Settings are options that provide users with control over certain features in your
application (for example, the ability to turn sound on or off in a game). Since settings
can be overwhelming to users, you should try to minimize the number of settings that you
provide. So how do you decide whether you should make something a setting?
Do I need a setting?
||If 80% of your users have the same preference, then make it a
fixed value in your application.
||If it’s a preference that most users wouldn't set to the same
value, then add a setting to your application.
Where should I put the setting?
Allow users to access settings from the application menu that appears when users
swipe down from the top of the screen. Include a Settings icon in the top right
position of the application menu.
How should I organize settings?
Position the most frequently used or most important settings
first. This approach helps make it easier for users to change settings
- Try to group related settings together. Use headings
and dividers as a way to distinguish groups of settings. If there are no logical
relationships among settings, then try to organize the items by component type
(for example, keep toggle switches together and check boxes together).

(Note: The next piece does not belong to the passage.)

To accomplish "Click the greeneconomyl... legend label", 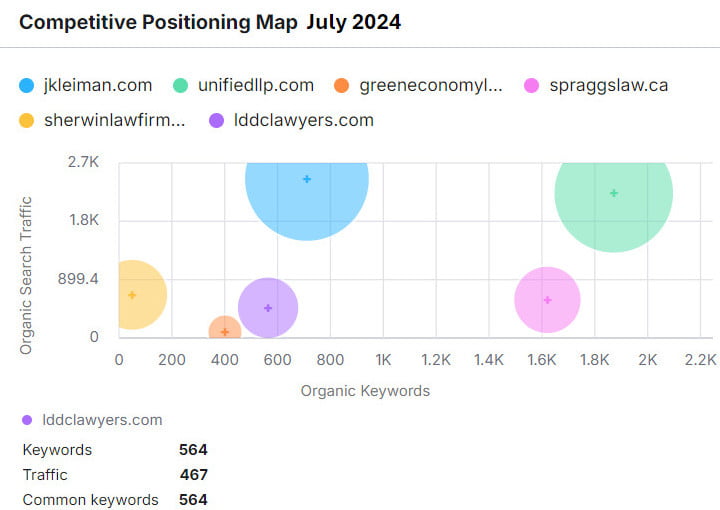I will pos(431,85).
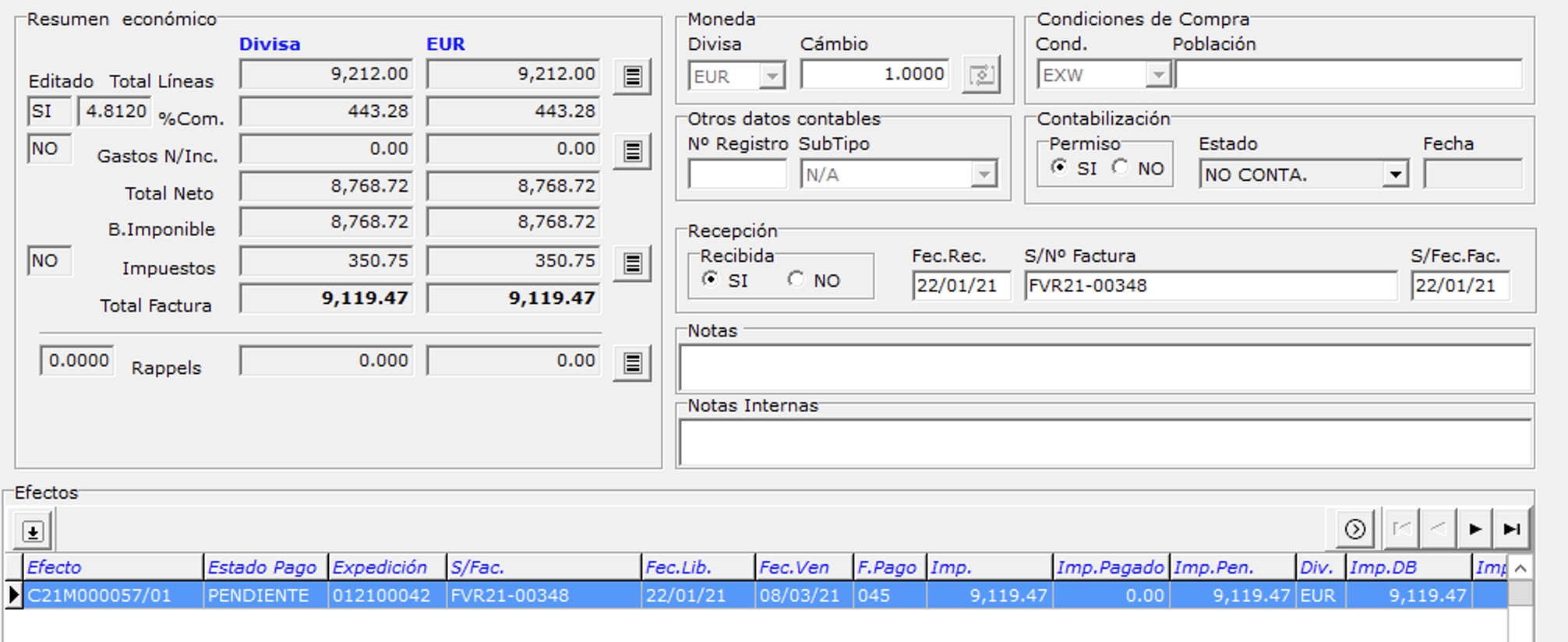Viewport: 1568px width, 642px height.
Task: Select SI under Permiso
Action: click(1059, 168)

- Allow users to access more advanced features through progressive disclosure (for
example, you might show a few basic settings before revealing more advanced
features on a second screen). If there are dependencies with other fields, try
to position the dependent fields after the controlling field.

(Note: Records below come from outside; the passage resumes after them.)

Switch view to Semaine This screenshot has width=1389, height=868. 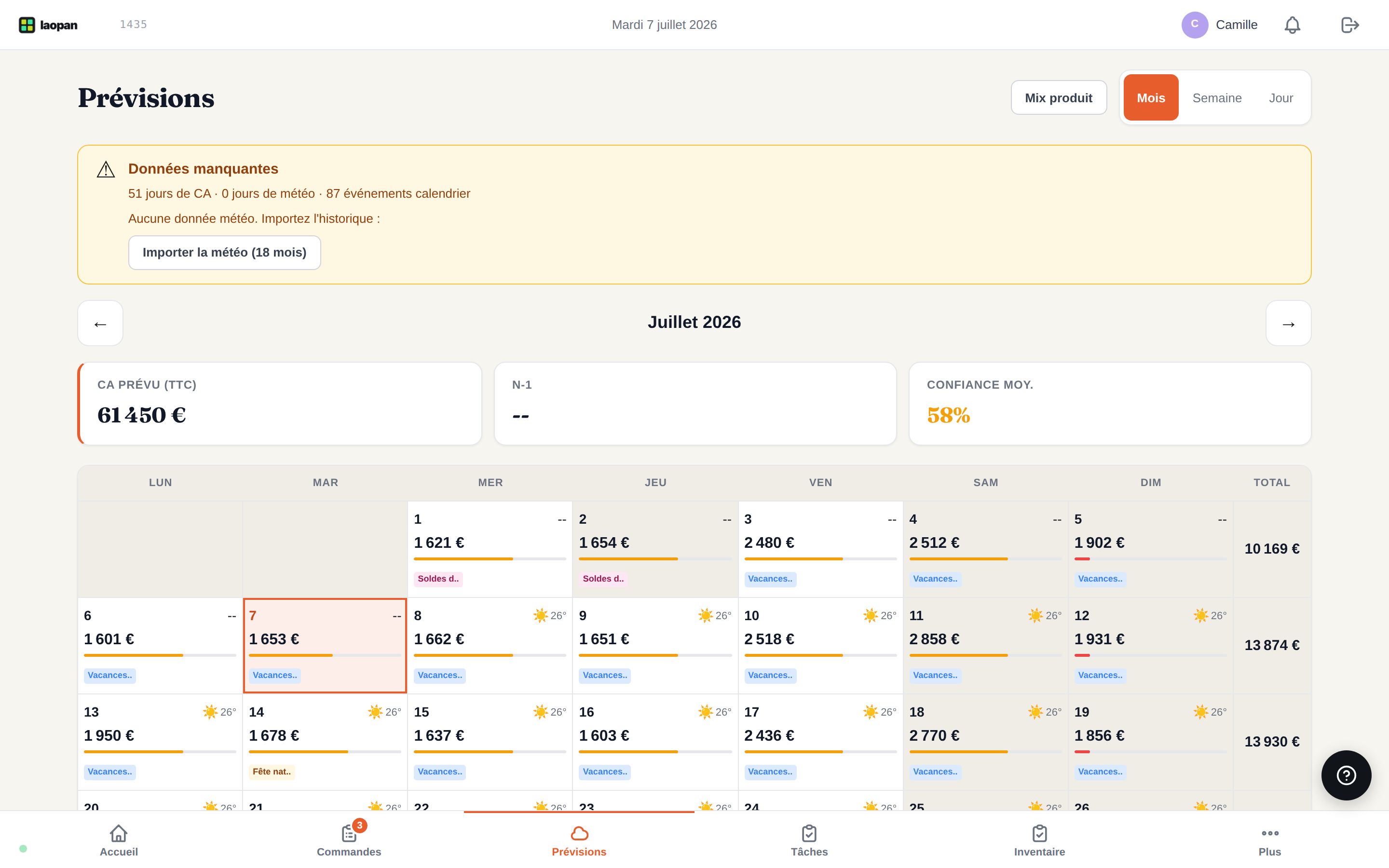pyautogui.click(x=1217, y=97)
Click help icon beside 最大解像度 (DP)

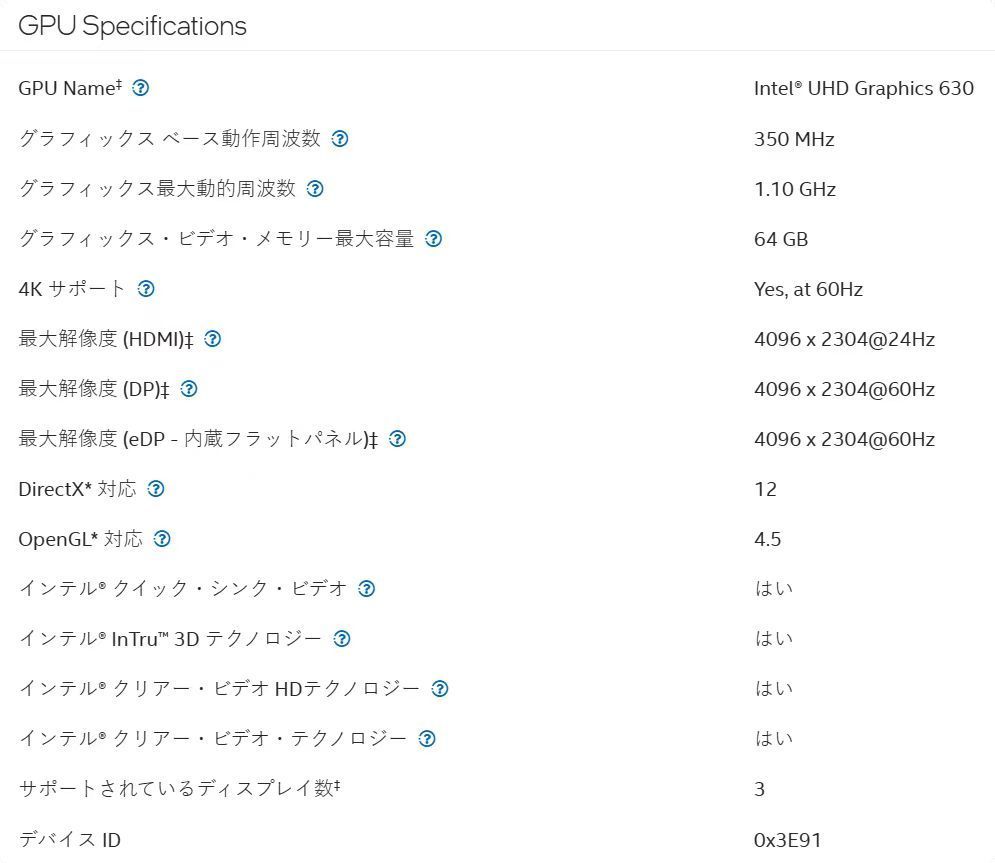[188, 389]
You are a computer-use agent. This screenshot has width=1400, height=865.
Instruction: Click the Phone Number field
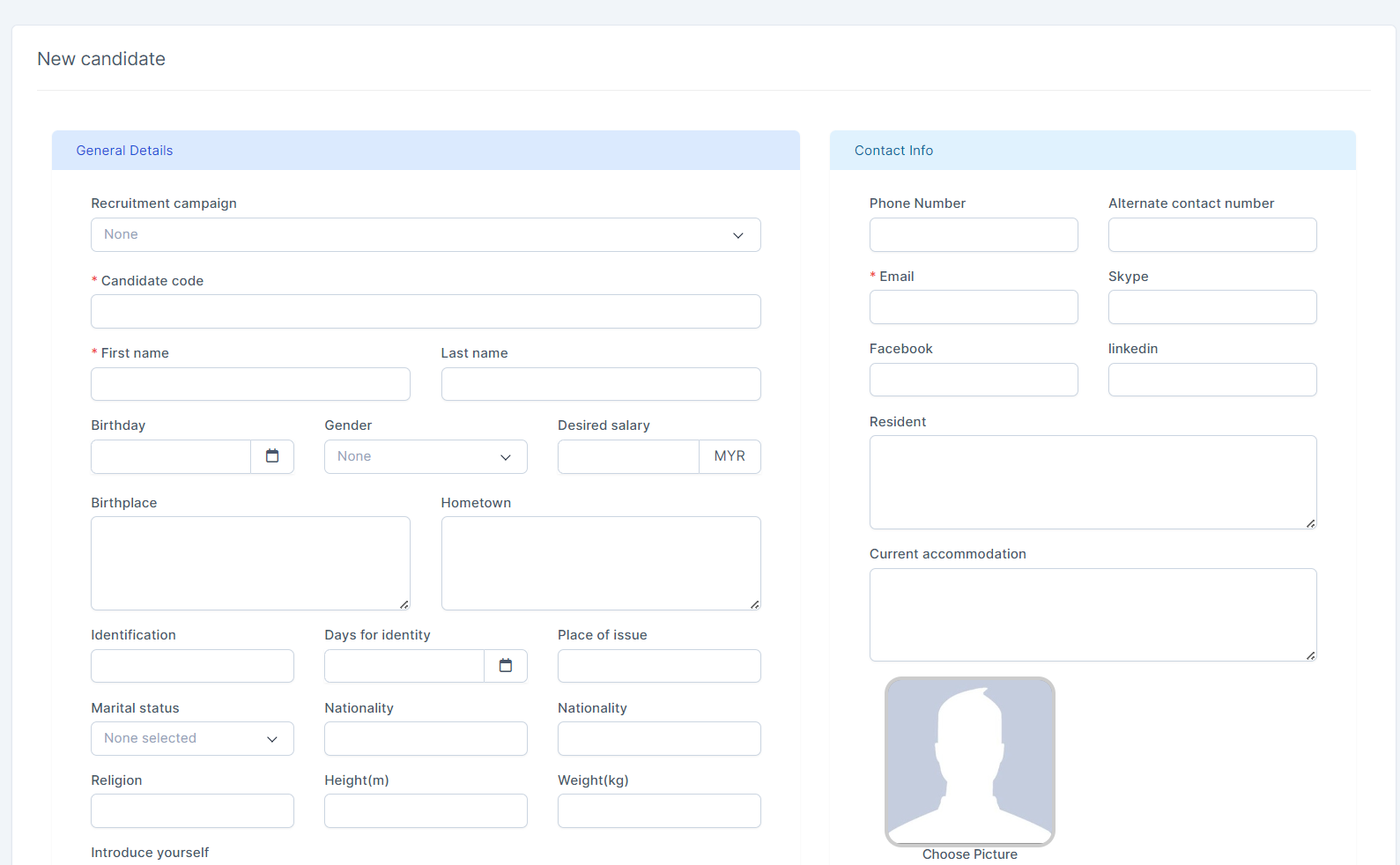[x=974, y=235]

- Keep the hierarchy of settings as flat as possible. If you need to organize the
settings into categories, only allow users to drill down a maximum of two
- Include a title bar and an action bar on the Settings screen. The action bar should
include a Back button that allows users to navigate.
What else should I consider?
- Save changes implicitly.
- Allow users to search for settings. Be sure to register each setting so that
they can be included in search results. Include additional, meaningful search
terms (for example, include synonyms for the setting).